What you will do: In your copy, include every record exactly and no pictures.

Segment Start: Dataset entries

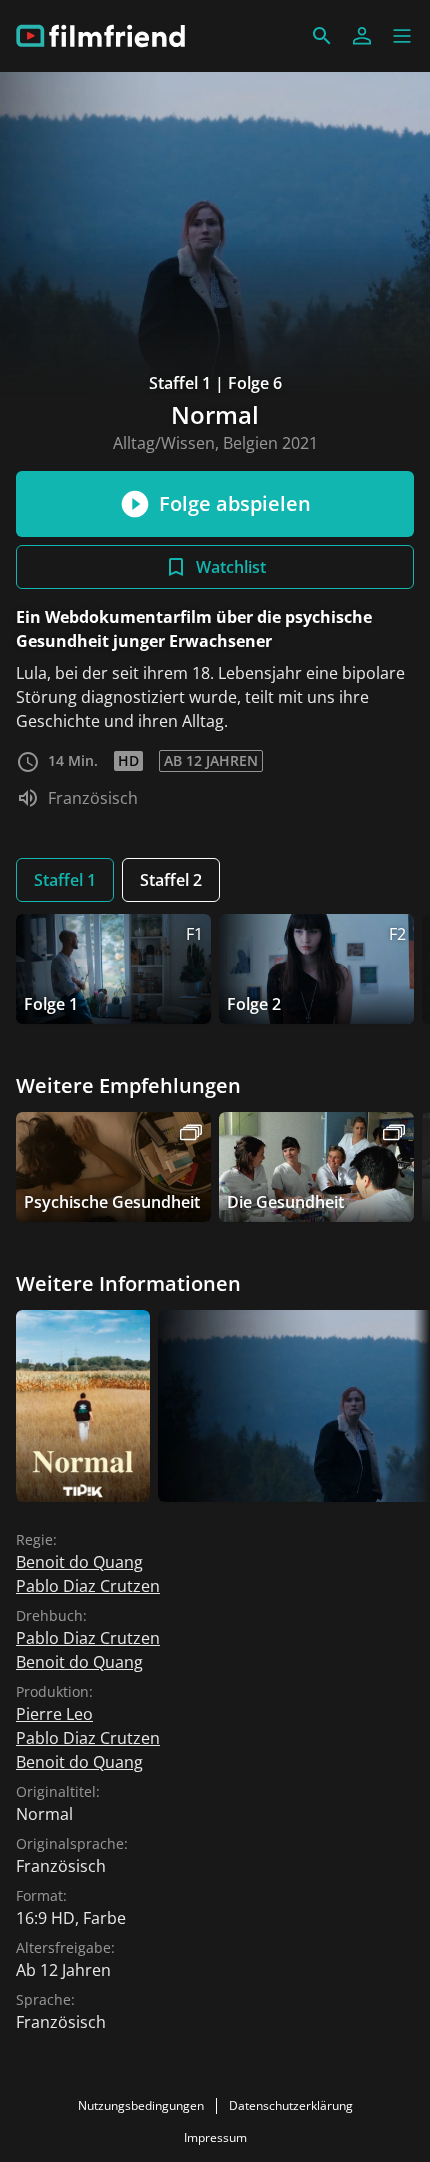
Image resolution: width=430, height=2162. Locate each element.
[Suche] (322, 36)
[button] (402, 36)
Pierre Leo (54, 1714)
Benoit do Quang (79, 1562)
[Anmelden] (362, 36)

Segment End: Dataset entries

Expected answer:
Image resolution: width=430, height=2162. Locate each element.
[Suche] (322, 36)
[button] (402, 36)
Pierre Leo (54, 1714)
Benoit do Quang (79, 1562)
[Anmelden] (362, 36)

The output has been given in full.